Création du Denier du clergé
Tout commença sous la
Révolution. Quand elle eut mis la main sur les biens du clergé séculier (2
novembre 1789), puis régulier (13 février 1790), l'Assemblée constituante mit à la charge de la nation l'entretien
des prêtres et religieux et, logiquement, dans la Constitution de 1791, elle
l'inscrivit sur la Dette nationale, garantie à perpétuité... Dans cette ligne, le concordat de 1801 confirma le
caractère irrévocable de la vente des biens d'Eglise nationalisés, et en même
temps institua le paiement pat l'Etat d'un « traitement convenable »
aux évêques et aux curés ; sans le dire expressément,
c'était reconnaître tacitement qu'il s'agissait bien d'une compensation. Puis,
le temps passant, le souvenir d'un juste dédommagement s'estompa et, quand la
loi de Séparation du 9 décembre 1905 supprima le traitement des prêtres
séculiers, beaucoup n'y virent que la disparition d'une subvention mal
justifiée.

* * * * *

▶ [Consigne 1] Relevez toutes les dates complètes (jour, mois et année) du texte sur la création du Denier du clergé.
▶ [Consigne 2] D'après le texte sur la création du Denier du clergé, quelle loi supprima le traitement des prêtres séculiers ?
▶ [Consigne 3] Prolongez le texte sur la création du Denier du clergé par les quelques phrases qui suivent sa dernière phrase.

▶ [Extrait des données]

* * * * *

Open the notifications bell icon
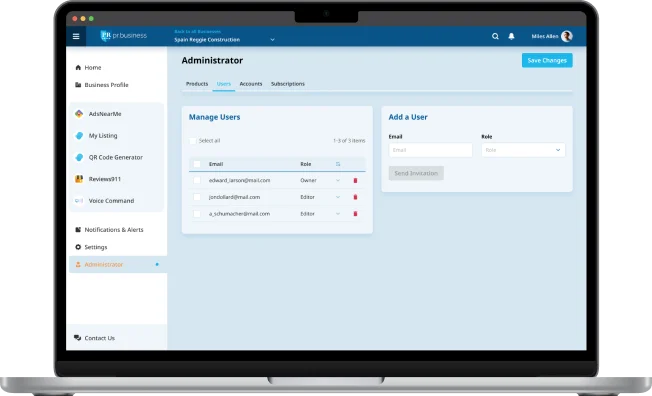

* * * * *

▶ [Résultat final 1]
2 novembre 1789
13 février 1790
9 décembre 1905

▶ [Résultat final 2] La loi de Séparation du 9 décembre 1905.

▶ [Résultat final 3]
Il fallut
tout de suite trouver les ressources nécessaires à la vie des prêtres, et l'année 1906 fut occupée à mettre sur pied une nouvelle contribution. En
mars et avril, un questionnaire demanda aux curés leur avis sur le meilleur
mode de perception, sur la répartition des tâches, sur la composition
souhaitable de la commission qui aurait à fixer et
contrôler recettes et dépenses. Les évêques se concertèrent et s'accordèrent
pour instituer une contribution annuelle, dont l'organisation serait laissée à l'initiative de chaque diocèse, mais qui porterait partout
le même nom : Denier du Clergé, par
analogie avec le Denier de Saint-Pierre qui avait
été créé en 1860, peu avant la disparition de l'Etat pontifical. Triste année
1906, marquée par les inventaires, les spoliations et, le 6 décembre, l'expulsion
de l'archevêque du vieil archevêché et son refuge dans un appartement mis à sa
disposition par de pieuses personnes, 2 avenue du Doyenné.
C'est là que, le jour de Noël,
le cardinal Coullié institue « l'œuvre
du Denier du Clergé, destiné à remplacer le traitement des prêtres de paroisses ».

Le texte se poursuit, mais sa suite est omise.